GBP/JPY has ceased temporarily its bullish bearing at a resistance belt, moulded between the 156.00 hurdle and the peak of February 2018 at 156.60. Nonetheless, the climbing simple moving averages (SMAs) are endorsing the broader bullish structure, while the Ichimoku lines are conveying that positive drive in the pair remains fairly intact.
The short-term oscillators reflect the recent pause in the pair’s climb but seem to be indicating that positive momentum may soon pick up. The MACD, in the positive territory is only just beneath its flattening red trigger line and looks set to return above it. The RSI is attempting to sustain improvements in the positive region, while the stochastic %K line is steering higher, signalling growing positive sentiment.

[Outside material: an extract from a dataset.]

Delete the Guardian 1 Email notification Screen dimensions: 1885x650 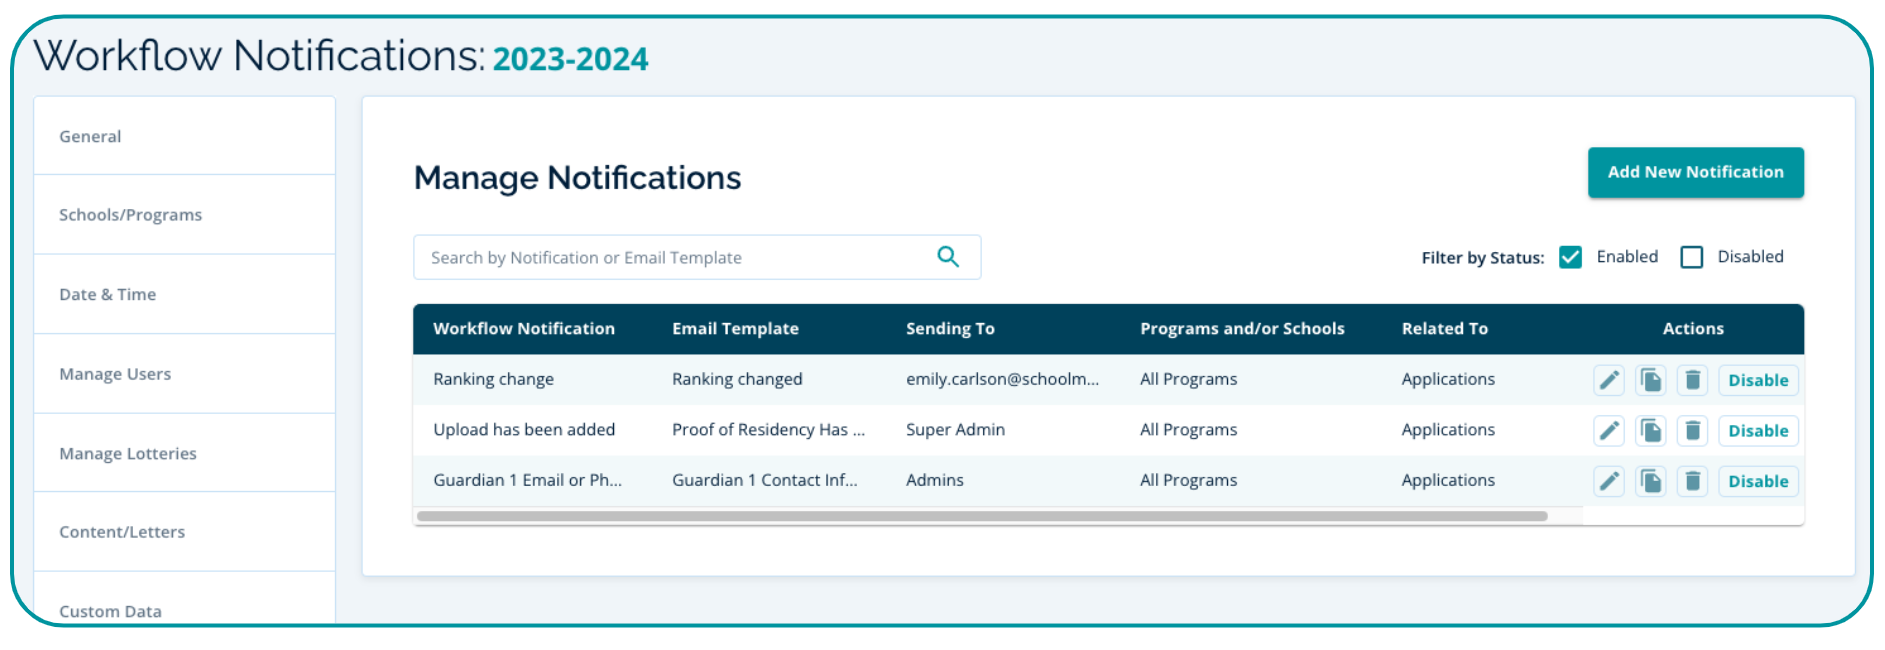click(x=1692, y=481)
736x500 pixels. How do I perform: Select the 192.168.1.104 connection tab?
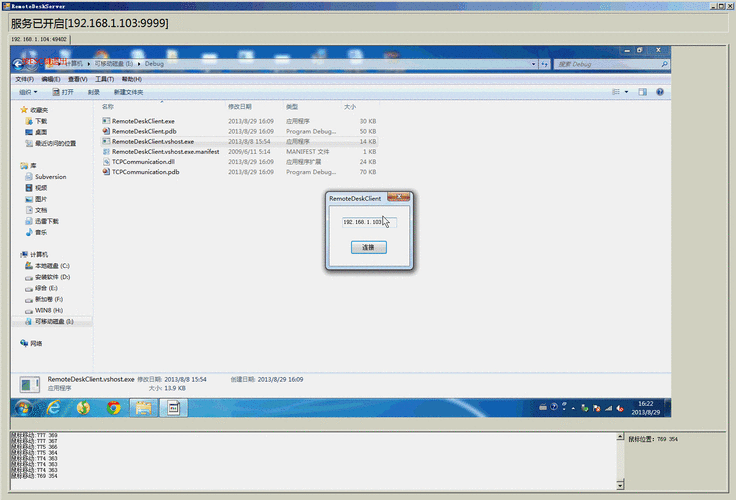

To the upside, delaying further price developments is the immediate resistance barrier of 156.00-156.60, which also involves the near 40-month peak of 156.06. Should the recent ascent, which began from the 149.04 low, successfully extend past this durable aforementioned obstacle, the pair may then shoot for the 157.89 border. Overshooting this too, which happens to be the 161.8% Fibonacci extension of the down leg from 144.94 until 124.00, could encourage buyers to log additional improvements towards the 160.09 peak, where the pair’s price collapsed back in late June 2016.
If sellers regain control, initial downside friction could occur at the red Tenkan-sen line at 154.90 before they meet the support barricade of 153.13-153.83. If a price pullback acquires extra force, the price may then slip towards the 50-day SMA at 152.53 before tackling the Ichimoku cloud. Losing more ground could see the pair test the 151.22 low before the 100-day SMA, currently at 150.02, attempts to provide a defence to shield the positive picture.
Summarizing, GBPJPY is sustaining its bullish stance above the SMAs and the 153.13-153.83 base. Yet, a dive below the cloud could trigger negative pressures, while a close below 149.04 trough could significantly nourish them.